| Most volcanoes do not penetrate the stratosphere. In fact, only
a small number of eruptions have produced a significant amount of aerosols in
this century. (Note that volcanic aerosols are totally unrelated to
consumer aerosol products, like hair spray, that have not used
ozone-depleting substances since the 1970s.) One example is Mt.
Pinatubo, which injected 30 million tons of aerosols into the
stratosphere during its 1991 eruption in the Philippines. That
amount is represented by the peak in the graph below. The topmost
graph shows measurements from Barrow, Alaska; the lower graph
represents measurements taken at Mauna Loa, Hawaii .
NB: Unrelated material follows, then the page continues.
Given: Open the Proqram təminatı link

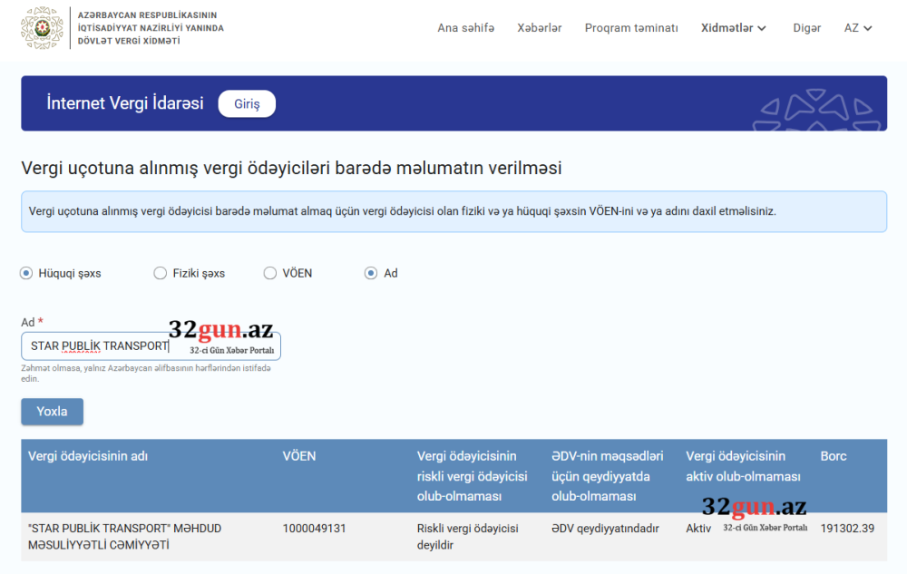Looking at the screenshot, I should [630, 28].
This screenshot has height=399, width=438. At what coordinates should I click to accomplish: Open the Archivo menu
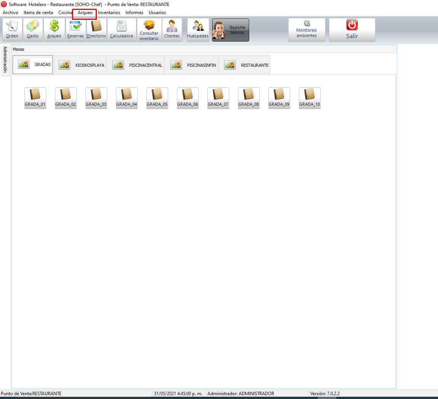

These tiny particles can provide a surface where the ozone
destruction reactions take place very rapidly. Aerosols only have an
effect because of the currently high levels of stratospheric
chlorine released from ODS. They improve
a chlorine atom's effectiveness at destroying ozone molecules,
producing a short-lived spurt in ozone depletion.
![[Graph showing stratospheric aerosols falling rapidly after 1992]](U_S_ EPA Ozone Depletion_files/aerosol2.gif)
Source: NOAA
CMDL 
However, as the graph also shows, these particles were fairly
quickly removed from the stratosphere. A standard way to quantify
the longevity of a substance in the atmosphere is its "lifetime" --
the time that it takes for an initial amount to be cut by about
two-thirds. More precisely, for an initial amount of 1000 tons
injected into the stratosphere, about 368 tons would be left after
one lifetime. Each subequent lifetime would reduce the remaining
amount by about 63%. As the graph shows, the amount of aerosols in
the stratosphere dropped at about the same rate as would a substance
with a lifetime of about 11 months. Three years after the eruption,
nearly all of the Mt. Pinatubo aerosols were gone.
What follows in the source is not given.